A money supply indicator known as M2 was up by nearly 180 percent in mid-February from a year earlier, according to the central bank before it halted the release of the weekly data without explanation last month. In contrast, neighboring Colombia's M2 was up 7 percent in the same period and the United States' was up 6 percent. "If they are not publishing, you know it must be skyrocketing," said Aurelio Concheso, director of the Caracas-based business consultancy Aspen Consulting.
The central bank and ministry of communications did not respond to a request for comment. An increase in M2, the sum of cash together with checking, savings and other deposits, means more currency is circulating. That can accelerate inflation when coupled with a decline in the output of goods and services - such as in Venezuela, which is in the fourth year of a recession. The money supply indicator suddenly stopped appearing on the central bank's website on February 24. The government ceased the dissemination of gross domestic product data more than a year ago. Before that, it put an end to the release of balance of payments figures and its consumer product scarcity index.

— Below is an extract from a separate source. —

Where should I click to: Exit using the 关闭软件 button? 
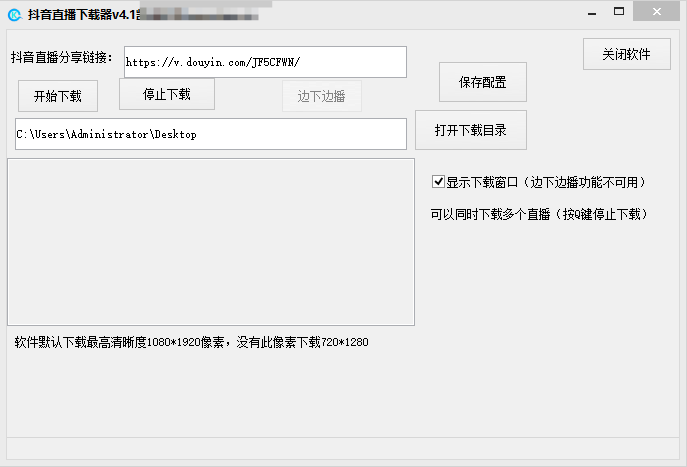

EXPONENTIAL RISE Venezuela's money supply, as measured by M2, has risen exponentially since Hugo Chavez, a leftist, came to power in 1999 and is a major factor behind what is thought to be the world's highest inflation.
While M2 may seem an obscure technical indicator, the figure was routinely published in Venezuelan newspapers. In the absence of official data - and highlighting Venezuela's conflict of powers - the opposition-run National Assembly is publishing its own inflation figure, which it said reached 741 percent in the year to February.
Critics accuse the government of suppressing data in order to hide the magnitude of the economic mess and of stoking price rises by reckless money-printing and overspending. Socialist Nicolas Maduro, elected president after Chavez's 2013 death, has long blamed Venezuela's difficulties on an "economic war" being waged on the government by the opposition and US government.
With no money supply figures available, the closest alternative is "excess bank reserves" data. Still published by the central bank, it represents the total funds that banks have available to make commercial loans though is no substitute for M2, say economists. The last year for which inflation data is available from the central bank is 2015, when consumer prices rose 181 percent.